A significant section of the upper-level intelligentsia wants to emigrate. It is worth noting that almost none of the “dissidents” of the seventies and eighties who found themselves abroad for political reasons have returned to Russia even after the “August events.”

[11]

The second edition of Russian capitalism cannot be a simple continuation of prerevolutionary capitalism.

Insofar as world finance capital has become immeasurably more powerful and the world immeasurably more closely interlinked, Russian capitalism can only assume the characteristics of colonial-enslaved capitalism.

Even if more effective economic regulators and shock-absorbers are found than exist today (for instance, if the commanding heights of the Russian economy are seized by foreign capital), the halting of the economic decline and socio-political stability will not be achieved, because the greatly exacerbated social antagonisms will develop their own logic, without waiting for the fall of the productive forces to end.

[12]

During the poll, the respondents were given a choice between several variants of the opinions offered; the sum, therefore, of the answers exceeds 100 percent.

[13]

A reflection of these processes in social psychology is the change of people’s social feelings which is clearly discernible in public opinion. In a nationwide poll of 4,600 people conducted in 1991 by the Center for the Study of Public Opinion, the respondents were asked to sum up their observations about “what feelings were seen among people close to you during the last year?” (Since several proposed options could be chosen in reply, their total sum exceeds 100 percent.)

Among the positive feelings, first place was taken by the “personal” feeling of hope, 12 percent.
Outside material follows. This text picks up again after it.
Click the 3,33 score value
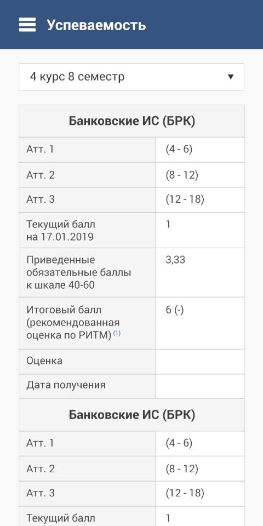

Such social feelings as pride in one’s people, responsibility for what is taking place in one’s country, freedom from lying, the feeling of personal dignity, and certainty about tomorrow were named in 5-7 percent of the replies.

Significantly, they more frequently named various types of phobias and other emotional moods which have a negative effect on people, often leading to depression (exhaustion, indifference, 39 percent; fear, 32 percent; dismay, 23 percent; despair, 24 percent; feeling insulted, 16 percent). More than half of the respondents named destructive social feelings which threaten social stability and the integration of society (cruelty, aggressiveness, 42 percent; the feeling that everything is allowed, 16 percent).

Taken as a whole, we have the psychological portrait of a sick, demoralized society, developing aggressive instincts in one part of the population and plunging the other part into an emotional state of depression.